Near the Kenya-Sudan border, a team of international health program evaluators are abducted and force marched under a desert moon. Their pasts and presents — and those of their abductors — unravel before them. An orphan named Money is one of 66 too hungry to sleep. A rich public health doctor is gradually losing his points of attachment. A driver tastes the river of wealth through the vehicles he’s provided. Some escape; others are recaptured; a few are held at ransom. All are lured into schemes that often lead to unexpected results. Because of Nothing at All is a story of choices, identity, and wealth, its richly drawn characters pitched into isolated and desperate circumstances. Born from the underbelly of the modern era of internationalism, Sunga’s vividly compelling novel depicts the inequities of a world gone awry, where the lines between madness and sanity, between justice and injustice, are blurred, if not erased.
What a gorgeous, tense and provocative novel.
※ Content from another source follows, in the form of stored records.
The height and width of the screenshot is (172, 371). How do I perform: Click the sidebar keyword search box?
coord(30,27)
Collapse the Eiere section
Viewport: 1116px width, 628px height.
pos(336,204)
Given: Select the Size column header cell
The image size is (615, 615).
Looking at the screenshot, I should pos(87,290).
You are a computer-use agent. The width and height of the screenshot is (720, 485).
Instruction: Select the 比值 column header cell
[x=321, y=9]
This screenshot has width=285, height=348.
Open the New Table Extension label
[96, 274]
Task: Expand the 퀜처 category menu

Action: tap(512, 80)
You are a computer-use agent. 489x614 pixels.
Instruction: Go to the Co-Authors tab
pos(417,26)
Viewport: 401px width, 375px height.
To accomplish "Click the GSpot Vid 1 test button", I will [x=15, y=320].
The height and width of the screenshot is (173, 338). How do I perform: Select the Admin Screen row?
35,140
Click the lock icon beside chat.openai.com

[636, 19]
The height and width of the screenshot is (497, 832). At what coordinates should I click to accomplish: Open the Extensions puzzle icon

There are some humans in this book that will make you think about the complicated nature of good and evil. Are people really bad, or is it the political systems and economics of the world that force people to choose a side. But again, the good guys aren't always so, and the bad guys, more often than not, are not bad. This novel is filled with complex multi-dimensional characters and I loved it!
Because of Nothing At All takes the reader to Africa, along with a couple of global health consultants, a Somalian woman, a driver, and a few of those bad guys I mention above. The three outsiders are abducted, but things don't flow the way a reader might expect and even the most villainous character in the novel will have you wondering.
If you like tense abduction stories with a very strong whiff of capitalism-criticism, you'll love this novel.